Boitos „Nerone“ als blutiges Gemetzel

Blu-ray Rezension: Arrigo Boito, Nerone  klassik-begeistert.de

Blu-ray Rezension:

Arrigo Boito
Nerone

Wiener Symphoniker
Dirk Kaftan, Dirigent

Unitel c major 761304

von Peter Sommeregger

Der italienische Komponist Arrigo Boito hat sich nicht zuletzt als Autor der Libretti zu Verdis letzten Opern „Otello“ und „Falstaff“ einen Namen gemacht. Aber auch als Komponist war er mit seiner Oper „Mefistofele“ erfolgreich, bis heute kann man das Werk auf den Spielplänen finden.

Problematischer ist es um seine nachgelassene Oper „Nerone“ bestellt, von der bei Boitos Tod 1918 nur das Libretto vollständig, im Notentext nur vier der fünf Akte vorlagen.
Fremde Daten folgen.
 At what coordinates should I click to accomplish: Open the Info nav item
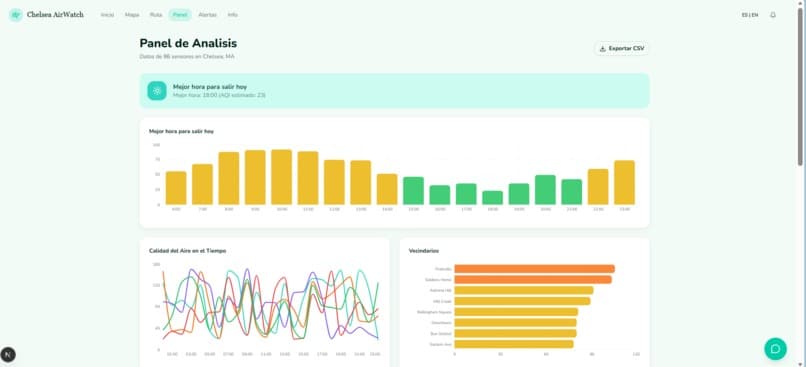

Selbst der vierte Akt war noch nicht vollständig ausgeführt, so dass für die von Arturo Toscanini initiierte Uraufführung an der Mailänder Scala 1924 noch erhebliche Vorarbeit zu leisten war.
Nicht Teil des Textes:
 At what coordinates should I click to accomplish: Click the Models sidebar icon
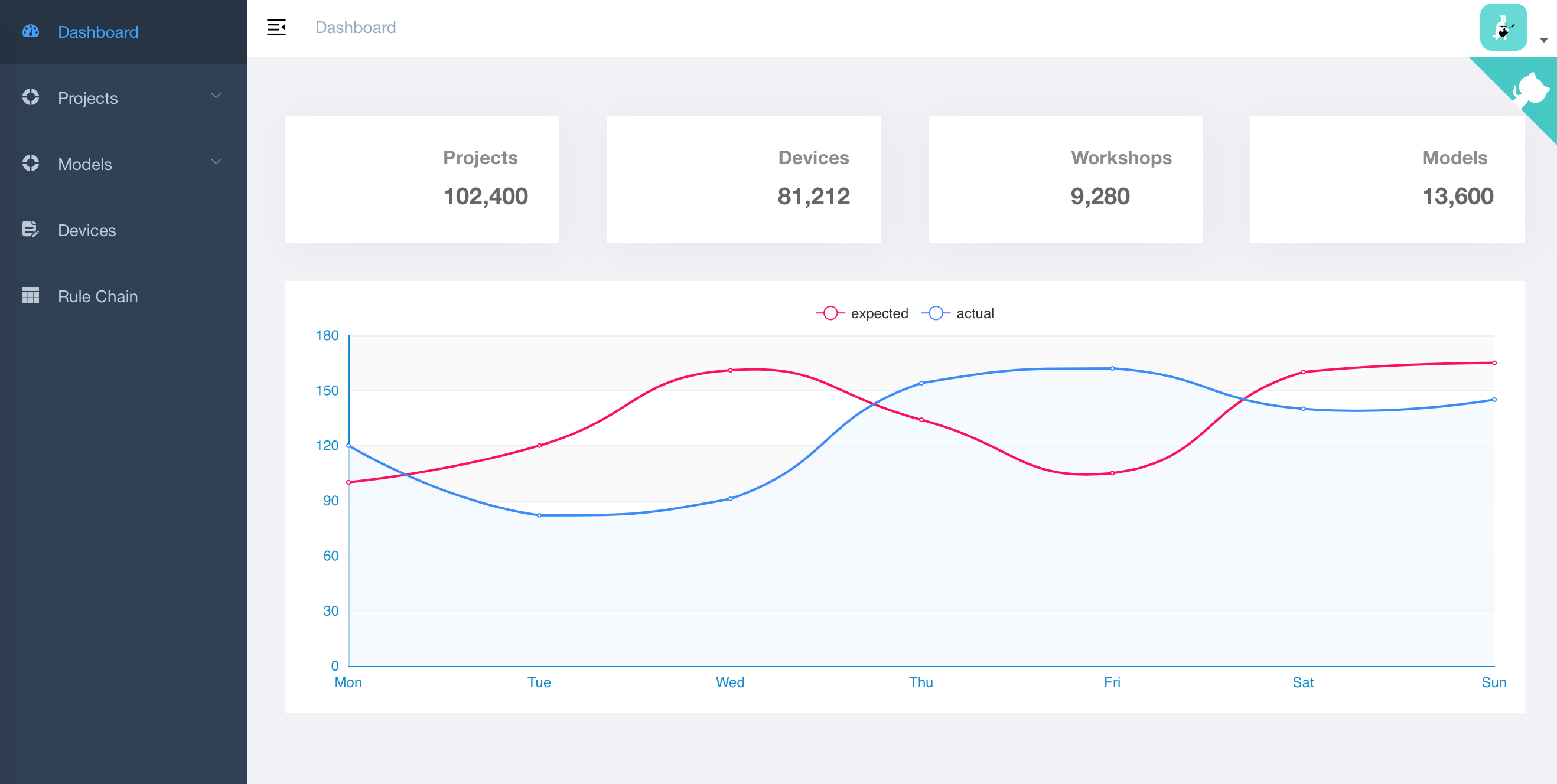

Die posthume Erstaufführung ging in prominenter Besetzung über die Bühne, aber mehr als ein Achtungserfolg wollte sich für das Werk bis heute nicht einstellen. Immer wieder gab und gibt es Versuche, das etwas spröde Werk im Repertoire zu etablieren, meist ohne Erfolg. Aktuell unternahmen die Bregenzer Festspiele 2021 eine Neuinszenierung, die nun auch als Blu-ray-Disc vorliegt. Die Sängerbesetzung besteht mit Ausnahme von Lucio Gallo als Simon Mago aus überwiegend noch unbekannten Künstlern. In der Titelrolle kann Rafael Rojas überzeugen, sein schneidender Tenor ist für diese Charakterrolle bestens geeignet. Die Sopranistin Svetlana Aksenova als Asteria ist ebenfalls auf der Habenseite zu verbuchen, Gleiches gilt für Alessandra Volpes Mezzosopran als Rubria. Auch in den kleineren Rollen gelang es, ein stimmiges Ensemble zu bilden.

Dirk Kaftan ist am Pult der Wiener Symphoniker ein kompetenter Sachwalter von  Boitos Musik, auch der Prager Philharmonische Chor bestätigt erneut seinen guten Ruf.

Schwachpunkt der Aufführung ist wieder einmal die Inszenierung. Olivier Tambosi inszeniert die etwas verworrene Handlung in noch zusätzlich rätselhafter Manier, ein dramaturgischer Faden ist bis zum Ende nicht wirklich zu erkennen. Boitos expressive Musiksprache bedürfte eigentlich einer klärenden szenischen Umsetzung, aber diese Präsentation verwirrt mehr, als dass sie erklärt. Besonders die abgeschmackten Dekorationen von Frank Philipp Schlössmann und die wenig geschmackvollen Kostüme Gesine Völlms erfreuen das Auge in keinem Moment. Dass alle Beteiligten blutverschmiert auftreten trägt auch nicht zum ästhetischen Genuss bei.

Bei allem Verdienst, das selten gespielte Werk auf diesem Weg einem breiteren Publikum zugänglich zu machen, hätte man sich doch eine optisch ansprechendere Produktion gewünscht.